CHAIR:  But, whether it be receiver or liquidator, the allegation that is, repeatedly, assets are flogged off at way below their real value or market price if there was a contested market to acquire the particular asset. Does ASIC have any ability to get involved where such allegations are made. If not, why not?

Mr Lombe:   Can I just make an initial statement in relation to 420A. I started talking about a procedural
section. What that means is that a receiver should look at the asset, he should go and obtain an evaluation in relation to the asset, he should make whatever inquiries he needs to make in respect of that asset to understand the nature of that asset, he should seek expert advice in relation to that asset if he needs to. He should do whatever he needs to do to understand that asset. He should then embark upon a selling process. Now, that selling process

would be one where he would instruct an appropriate agent. So, if you are selling a major hotel, then you are looking for a person who sells hotels, not someone who sells pubs. You would get someone of that nature, you would get expert advice as to how it should be realised and then you would kick off an appropriate advertising campaign. That might be eight weeks for expressions of interest, and there ought to be a staggered process of providing information to people et cetera. Then you would go through the process of obtaining the best offer. That would be one way of doing it. You could put it to auction, which would be another way of doing it.

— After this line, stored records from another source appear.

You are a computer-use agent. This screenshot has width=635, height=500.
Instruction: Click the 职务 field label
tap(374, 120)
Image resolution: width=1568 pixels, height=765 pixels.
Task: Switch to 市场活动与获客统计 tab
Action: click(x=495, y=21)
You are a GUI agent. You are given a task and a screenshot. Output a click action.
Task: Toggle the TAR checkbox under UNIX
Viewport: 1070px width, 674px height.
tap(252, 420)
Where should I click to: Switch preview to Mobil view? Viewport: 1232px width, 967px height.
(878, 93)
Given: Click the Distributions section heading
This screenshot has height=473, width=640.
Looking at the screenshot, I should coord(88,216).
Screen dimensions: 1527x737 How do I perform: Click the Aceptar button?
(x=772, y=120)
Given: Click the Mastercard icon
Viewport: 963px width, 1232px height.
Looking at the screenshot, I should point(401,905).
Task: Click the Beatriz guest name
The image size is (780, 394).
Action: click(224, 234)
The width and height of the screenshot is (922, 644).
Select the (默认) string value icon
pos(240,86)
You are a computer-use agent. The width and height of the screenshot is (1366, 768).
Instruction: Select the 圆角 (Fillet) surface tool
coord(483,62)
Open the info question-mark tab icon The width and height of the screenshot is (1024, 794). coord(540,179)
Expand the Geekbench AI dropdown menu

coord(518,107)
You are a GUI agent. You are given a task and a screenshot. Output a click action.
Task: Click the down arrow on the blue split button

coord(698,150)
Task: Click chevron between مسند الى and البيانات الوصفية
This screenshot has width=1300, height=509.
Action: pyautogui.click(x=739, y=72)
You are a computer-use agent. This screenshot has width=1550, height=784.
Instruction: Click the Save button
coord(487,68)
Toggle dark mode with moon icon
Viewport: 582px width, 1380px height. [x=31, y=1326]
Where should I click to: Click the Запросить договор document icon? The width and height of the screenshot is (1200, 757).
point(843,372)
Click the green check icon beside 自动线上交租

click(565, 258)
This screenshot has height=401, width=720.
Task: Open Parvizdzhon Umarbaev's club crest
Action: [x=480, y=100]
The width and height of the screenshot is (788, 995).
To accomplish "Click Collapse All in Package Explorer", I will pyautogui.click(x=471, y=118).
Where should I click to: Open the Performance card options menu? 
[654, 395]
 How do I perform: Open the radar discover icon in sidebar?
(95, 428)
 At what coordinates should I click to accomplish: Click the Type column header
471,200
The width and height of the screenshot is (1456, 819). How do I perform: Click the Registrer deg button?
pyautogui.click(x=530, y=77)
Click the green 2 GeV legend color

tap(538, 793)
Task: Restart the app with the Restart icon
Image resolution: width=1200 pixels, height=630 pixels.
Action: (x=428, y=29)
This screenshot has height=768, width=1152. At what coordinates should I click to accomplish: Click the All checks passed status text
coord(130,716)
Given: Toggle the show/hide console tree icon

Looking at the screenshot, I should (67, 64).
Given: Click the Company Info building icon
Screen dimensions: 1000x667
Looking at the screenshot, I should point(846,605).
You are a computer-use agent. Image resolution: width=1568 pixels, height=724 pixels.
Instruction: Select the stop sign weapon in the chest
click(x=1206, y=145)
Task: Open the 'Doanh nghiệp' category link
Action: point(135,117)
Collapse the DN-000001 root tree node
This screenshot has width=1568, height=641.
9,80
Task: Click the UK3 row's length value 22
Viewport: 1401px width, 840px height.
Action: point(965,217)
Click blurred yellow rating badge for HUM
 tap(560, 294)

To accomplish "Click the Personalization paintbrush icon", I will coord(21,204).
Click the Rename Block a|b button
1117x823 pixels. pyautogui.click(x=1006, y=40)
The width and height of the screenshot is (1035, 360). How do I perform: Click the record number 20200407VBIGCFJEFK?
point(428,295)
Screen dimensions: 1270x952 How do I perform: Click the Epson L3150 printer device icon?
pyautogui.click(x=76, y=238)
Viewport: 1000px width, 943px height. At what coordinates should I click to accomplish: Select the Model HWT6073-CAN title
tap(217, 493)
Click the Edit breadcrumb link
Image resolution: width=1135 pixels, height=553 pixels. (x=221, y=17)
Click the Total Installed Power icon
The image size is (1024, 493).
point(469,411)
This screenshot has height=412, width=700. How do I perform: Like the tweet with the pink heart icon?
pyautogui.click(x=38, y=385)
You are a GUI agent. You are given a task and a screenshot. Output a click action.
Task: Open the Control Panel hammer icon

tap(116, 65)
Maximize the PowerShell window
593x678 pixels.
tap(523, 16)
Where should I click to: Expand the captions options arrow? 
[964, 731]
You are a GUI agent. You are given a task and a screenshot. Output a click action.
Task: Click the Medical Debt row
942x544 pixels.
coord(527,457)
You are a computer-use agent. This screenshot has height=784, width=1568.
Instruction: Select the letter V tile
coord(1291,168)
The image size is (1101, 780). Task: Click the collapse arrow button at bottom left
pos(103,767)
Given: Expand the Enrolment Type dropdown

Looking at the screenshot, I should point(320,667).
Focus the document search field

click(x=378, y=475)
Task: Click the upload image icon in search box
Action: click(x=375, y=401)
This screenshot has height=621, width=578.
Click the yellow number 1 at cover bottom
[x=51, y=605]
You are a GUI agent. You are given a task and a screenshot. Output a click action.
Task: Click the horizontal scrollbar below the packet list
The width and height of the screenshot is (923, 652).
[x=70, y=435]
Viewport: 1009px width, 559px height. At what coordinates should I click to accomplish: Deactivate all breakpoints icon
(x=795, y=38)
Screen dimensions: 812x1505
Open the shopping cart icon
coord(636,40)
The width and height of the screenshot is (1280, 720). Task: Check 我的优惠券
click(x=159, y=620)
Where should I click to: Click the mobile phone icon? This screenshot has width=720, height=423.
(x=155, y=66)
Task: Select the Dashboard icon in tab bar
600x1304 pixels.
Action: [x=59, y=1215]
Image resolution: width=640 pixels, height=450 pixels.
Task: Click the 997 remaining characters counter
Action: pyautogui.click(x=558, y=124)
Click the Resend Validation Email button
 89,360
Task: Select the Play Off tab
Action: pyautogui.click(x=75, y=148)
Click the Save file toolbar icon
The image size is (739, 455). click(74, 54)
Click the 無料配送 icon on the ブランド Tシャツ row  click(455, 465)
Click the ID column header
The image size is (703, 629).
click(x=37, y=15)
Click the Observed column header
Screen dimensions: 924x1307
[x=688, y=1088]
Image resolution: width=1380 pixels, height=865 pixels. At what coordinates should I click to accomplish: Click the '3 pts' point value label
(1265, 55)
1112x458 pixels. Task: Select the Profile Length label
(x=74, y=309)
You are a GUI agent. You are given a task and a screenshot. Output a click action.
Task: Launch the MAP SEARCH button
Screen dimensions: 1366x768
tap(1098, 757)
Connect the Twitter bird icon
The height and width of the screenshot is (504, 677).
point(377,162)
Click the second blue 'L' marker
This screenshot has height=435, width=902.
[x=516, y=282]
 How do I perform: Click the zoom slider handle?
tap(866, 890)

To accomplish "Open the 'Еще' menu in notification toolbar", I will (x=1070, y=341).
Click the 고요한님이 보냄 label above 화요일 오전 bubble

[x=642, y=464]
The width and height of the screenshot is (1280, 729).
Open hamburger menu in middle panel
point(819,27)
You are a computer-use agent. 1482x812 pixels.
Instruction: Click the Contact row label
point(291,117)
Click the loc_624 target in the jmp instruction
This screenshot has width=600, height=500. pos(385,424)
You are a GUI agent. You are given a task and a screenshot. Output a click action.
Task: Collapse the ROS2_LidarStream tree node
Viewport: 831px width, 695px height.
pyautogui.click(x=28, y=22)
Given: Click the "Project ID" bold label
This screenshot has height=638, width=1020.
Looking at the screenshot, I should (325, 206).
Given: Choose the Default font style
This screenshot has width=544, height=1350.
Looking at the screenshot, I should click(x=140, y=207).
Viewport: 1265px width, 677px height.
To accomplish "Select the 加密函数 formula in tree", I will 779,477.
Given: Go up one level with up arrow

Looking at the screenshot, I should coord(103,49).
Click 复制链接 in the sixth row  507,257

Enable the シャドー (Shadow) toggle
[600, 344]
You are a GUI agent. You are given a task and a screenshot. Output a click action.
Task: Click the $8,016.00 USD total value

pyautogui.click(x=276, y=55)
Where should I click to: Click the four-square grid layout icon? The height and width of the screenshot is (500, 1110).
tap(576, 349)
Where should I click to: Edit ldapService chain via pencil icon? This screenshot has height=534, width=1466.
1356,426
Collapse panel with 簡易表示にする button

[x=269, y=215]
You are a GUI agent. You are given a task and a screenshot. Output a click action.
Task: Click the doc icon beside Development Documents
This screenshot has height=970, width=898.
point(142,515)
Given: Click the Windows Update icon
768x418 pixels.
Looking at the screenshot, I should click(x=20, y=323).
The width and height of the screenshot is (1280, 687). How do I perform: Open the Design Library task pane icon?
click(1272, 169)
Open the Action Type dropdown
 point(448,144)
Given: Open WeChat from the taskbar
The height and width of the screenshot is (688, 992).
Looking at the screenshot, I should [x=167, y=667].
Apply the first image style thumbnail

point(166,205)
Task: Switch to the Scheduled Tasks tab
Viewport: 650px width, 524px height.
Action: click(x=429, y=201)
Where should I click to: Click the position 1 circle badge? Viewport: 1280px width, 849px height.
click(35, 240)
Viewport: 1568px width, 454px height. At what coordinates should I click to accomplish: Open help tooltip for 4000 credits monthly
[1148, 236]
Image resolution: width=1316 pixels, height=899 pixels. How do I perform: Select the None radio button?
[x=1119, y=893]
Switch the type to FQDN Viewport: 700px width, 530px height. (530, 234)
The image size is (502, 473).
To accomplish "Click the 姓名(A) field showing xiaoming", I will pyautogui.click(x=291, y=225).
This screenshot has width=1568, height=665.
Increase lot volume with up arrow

So the idea of section 420A is to put in place a regime to ensure that you get the best price or a market price in relation to that asset. That is what it is trying to ensure. My understanding is that it is not in that section that ASIC can take action. Although you are obviously breaching the law, my understanding, again, is that it would need to be someone like a creditor or a director who says, ‘You’ve breached section 420A,’ and who would need to prosecute that through the courts. That is my understanding.

CHAIR: Or indeed the owner of the asset.

Mr Lombe:  Yes, the owner of the asset. I do not think ASIC normally gets involved—

Mr Murray:  Typically, it is the owner of the business that challenges the receiver on the sale of the asset, saying that it was sold at under its value. Correct me if I am wrong, Mr Lombe, but often owners of businesses have an unrealistic expectation of the value of their business, and it is not an uncommon complaint that what was a wonderful business was sold too cheaply, but that is not the reality.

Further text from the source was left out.